The most important component of self-reliance isn’t a garage full of food storage. It isn’t a big garden. Nor is it living debt free or having water storage. No, the most important part is knowledge. If a fairy-godmother were to put a truckload of food in your garage, install a complete alternate power system in your home and plop a lush, thriving garden in your backyard, it won’t do you much good. Because if you do not have the skills to put these things to good use, they will profit you nothing. That’s why this month’s goal is to learn a new skill or improve a skill you’ve already learned.
What kind of skills should you know?
Just for fun:
Not all learning has to be academic. You should try something just for fun. Craftsy.com has classes on cake decorating, sewing, crocheting and knitting. Another place to learn cake decorating is Wilton Cakes. They offer a wide variety of has several cake decorating classes. I’ve really enjoyed this course on permaculture. The library, as well as the local Adult Edcuation program, offer classes on ethnic cooking, painting and other crafts.
Where to learn
Take an adult education class. Many school districts and most colleges offer some sort of adult continuing education. Moorhead Community Education offers whole host of evening classes. This is where I took the class to learn how to make a compost tumbler.

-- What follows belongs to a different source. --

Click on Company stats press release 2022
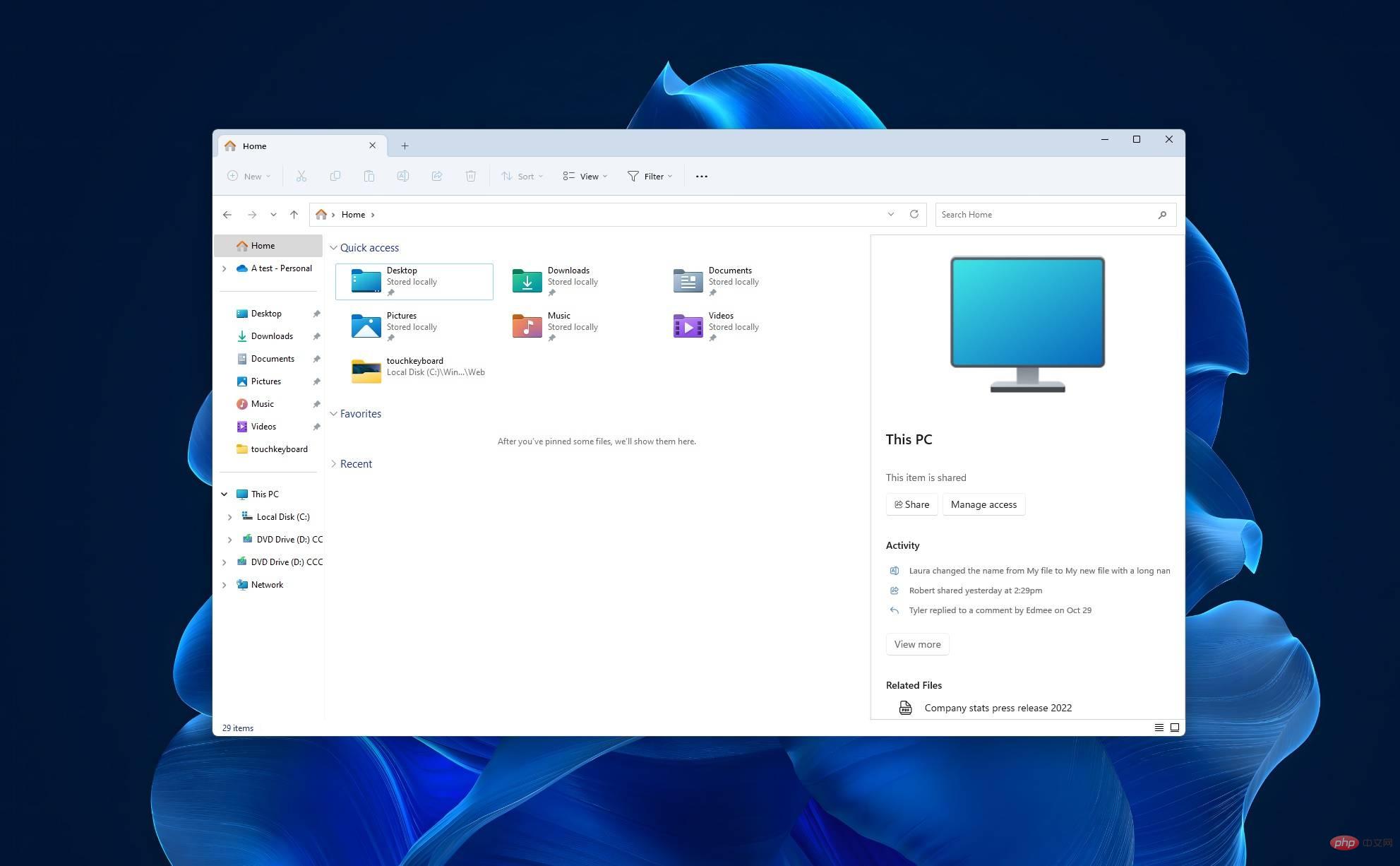This screenshot has width=1400, height=866. point(998,707)
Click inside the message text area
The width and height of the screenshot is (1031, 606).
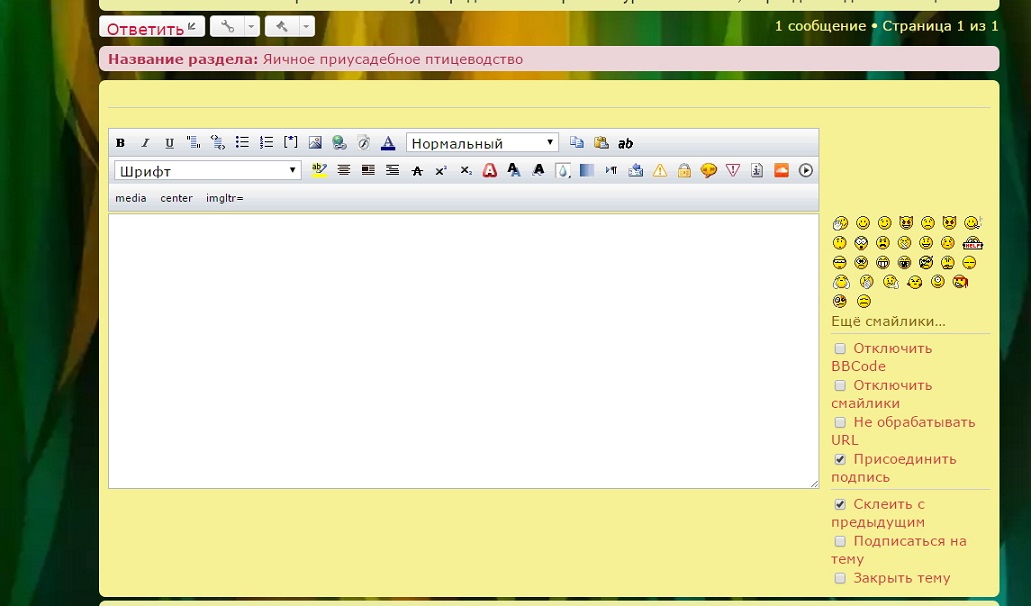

Find a friend who can teach you a skill you want to learn. There’s no better way to learn something than hands-on learning, so find someone you can apprentice with.
Make full use of what’s at your local library. There you will find a wide selection of how-to books and instructional videos.
And of course, there is always the Internet. It’s no secret that the Internet is a treasure trove of information. Put it to good use. You can learn most of the skills I’ve listed above by watching Youtube videos, visiting websites or taking one of hundreds of online seminars and courses. I’ve linked to several good educational sites in this post to get you started.
Better Skills = Better Income
Remember we are not only preparing for the short-term disaster–the flood or earthquake, whose aftermath may impact us for 2-3 weeks. We are also concerned about the long-term disasters: a serious illness or accident that leaves us unable to work. Or an economic downturn that leaves us with reduced or no income.
Financial security and being debt free are key to your family’s well-being. Consider the need to learn or expand skills to increase your earning power or give you greater job security. Take a class, a course or a seminar to increase your earning capacity or keep you updated in your career. Many professions require on-going education or re-certification. Many employers will reimburse yoiu the cost of classes that improve your job skills.
There are many online college courses that are free, but you may need to pay a fee for certification. I recommend starting your search of online classes sites like Edx, Coursera and Udacity. These are organizations that coordinate with hundreds of universities around the world to offer thousands of classes. And many of these classes can transfer to college credit or certification. Please take advantage of these courses! With these online courses, you and your children can get a head start on a college degree for very little money. With this array of free classes, there really is no reason to go into debt for a college.
No Time for a Class? No Problem
It takes 35 minutes for me to get from my house into town, so I’ve made it a habit to have lots of podcasts to listen to while I’m in the car. There’s no end to what you can learn while listening to educational podcasts. Listen while you are driving in the car, working in the garden or doing other chores.
Life is like walking up the down escalator: if you stand still you will soon find yourself going back to where you started. It’s important to continually work on improving and expanding your knowledge and skills. Make life-long learning a part of your preparedness plan, not just this month, but all year long.